PROVIDENCE — About a dozen people traveled more than 700 miles on bicycles to take Emmet O’Rourke to a Pawtucket Red Sox game.
“It’s impressive,” O’Rourke, 27, said recently in his backyard in Providence as the teenage bicyclists and their adult companions took a break from their cross-country trip to enjoy some refreshments and ice cream.
The young bicyclists — all teenagers in high school — posed for pictures with O‘Rourke and went to St. Pius V Church and School to shower and dress before returning to take him to the PawSox game at McCoy Stadium on July 28, in which the home team notched a 6-5 victory over the Charlotte Knights.

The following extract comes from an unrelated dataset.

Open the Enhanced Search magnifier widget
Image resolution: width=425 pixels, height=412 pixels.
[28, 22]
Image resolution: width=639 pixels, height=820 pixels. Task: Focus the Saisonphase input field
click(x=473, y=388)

The baseball outing was one event in a string of meetings and outings that the bicyclists experienced over a two-week journey that began in Virginia and wound through Pennsylvania, Washington, D.C., New Jersey and Rhode Island before ending July 29 in Plymouth, Massachusetts.

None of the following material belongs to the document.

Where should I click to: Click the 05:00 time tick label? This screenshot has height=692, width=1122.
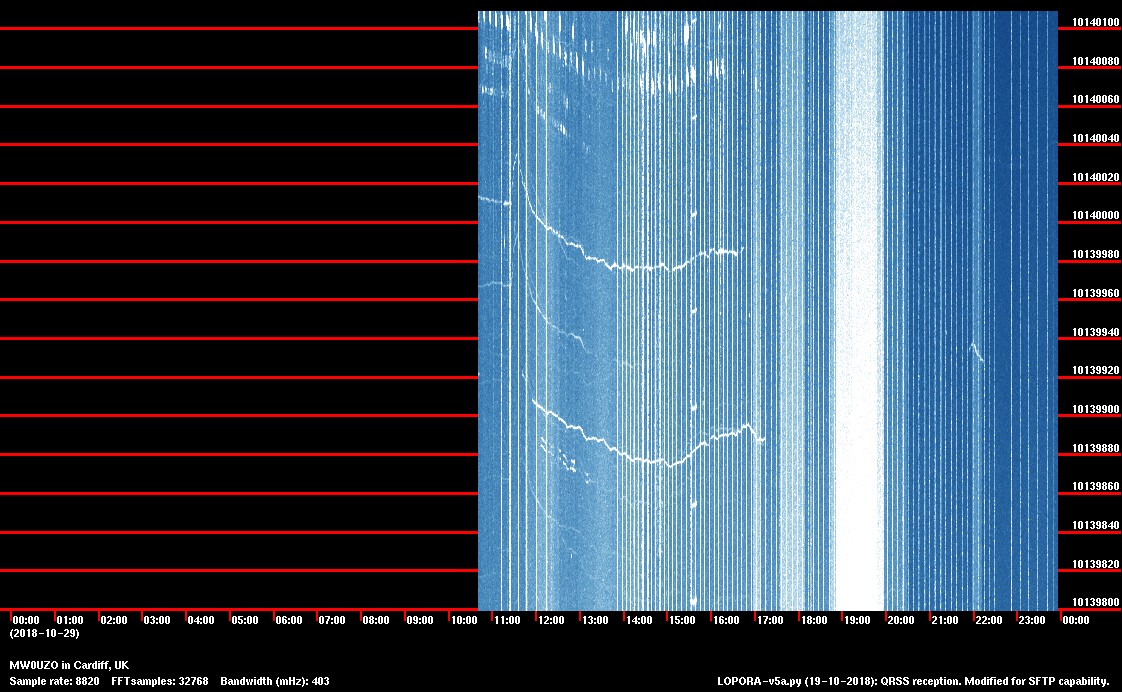(244, 621)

The bicyclists were riding to build awareness and raise funds to help fight Duchenne muscular dystrophy, a lethal genetic disorder that affects 20,000 young people in the United States. Duchenne is a progressive, life-shortening neuromuscular disease that causes the loss of muscle function and independence.
O’Rourke, whose family attends St. Pius V Church, was diagnosed with Duchenne when he was about 1 ½ years old. He has been in a wheelchair since he was ten and uses a breathing tube.
“It can be difficult, but I have a lot of support from my family and friends,” said O’Rourke, who did not let Duchenne stop him from graduating from Providence College in 2013 with a bachelor’s degree in math.
“I’ve always been pretty good at math,” said O’Rourke, who is also a devoted sports fan who roots for the Boston sports teams, especially the Red Sox, Celtics and New England Patriots.
“I try to do what everyone else does,” O’Rourke said.
The young bicyclists and their adult team leaders were riding for the Jett Foundation, a Plymouth-based nonprofit dedicated to raising awareness and helping to fight Duchenne. This was the tenth annual “JettRide,” which began July 12 in Alexandria, Virginia.
The annual cross-country bicycle tour is not only mean to spread awareness and raise money for research, but also to unite families that have loved ones with Duchenne and to inspire communities to join the riders in battling the disease.
“We’re honored to be part of what they’re doing. What they’re doing is a great thing, especially for these teenagers who have siblings or friends who have Duchenne,” said John O’Rourke, Emmet’s father.
The teenage riders either had a sibling or a close friend with Duchenne. Luke Hains, 18, from Lebanon, Pennsylvania, said he was riding for his younger brother, Levi, who is battling Duchenne.
“And for all the other families that are in the same position as my family,” Hains said.
Betsy O’Rourke, Emmet’s mother, said her family has received considerable support over the years from relatives, friends and parishioners at St. Pius V, where Emmet went to school until the second grade.
“They’ve all embraced the journey with us,” Betsy said, adding that she researched the JettRide event when first learning about it.
“We just think it’s a fantastic thing for them to do, and I’m sure it’s very helpful for the riders too as far as supporting one another and getting to meet all the families who have children with the disease,” Betsy said.
On their journey, the Jett Riders were linked with families, like the O’Rourkes, by friends and acquaintances. Anne Culpepper, a Providence resident and family friend of the O’Rourkes who herself rode two stages as a day rider with JettRide in 2015, helped to coordinate the group’s visit with Emmet.
“We’ve had some fun experiences, many times with the young people who have Duchenne,” said Gary Rice, the group’s “wheel leader” who added that the bicyclists and leaders rode about 55 miles a day and often slept at night in churches of various denominations.
Families also often hosted the group, which got to enjoy activities such as ziplining, visiting Hersheypark in Pennsylvania and going to the movies, often with the young people with Duchenne.
“The people we meet are fantastic, and the boys we meet along the way are just incredible,” said Megan Matrka, one of the group’s adult leaders.
“It’s just a really profound experience for these guys. A lot of them have siblings with Duchenne, so it’s very meaningful for them as well,” Matrka said.
The bicyclists also stopped by Washington, D.C., and met with U.S. Rep. William Keating, a Massachusetts Democrat who represents Plymouth and who Rice said has been helpful in getting certain trial drugs fast-tracked through the U.S. Food and Drug Administration.
“From dusk to dawn, we’ve been very active, getting packed, getting unpacked, eating, riding…. It’s been an awesome experience,” Hains said. “I love it.”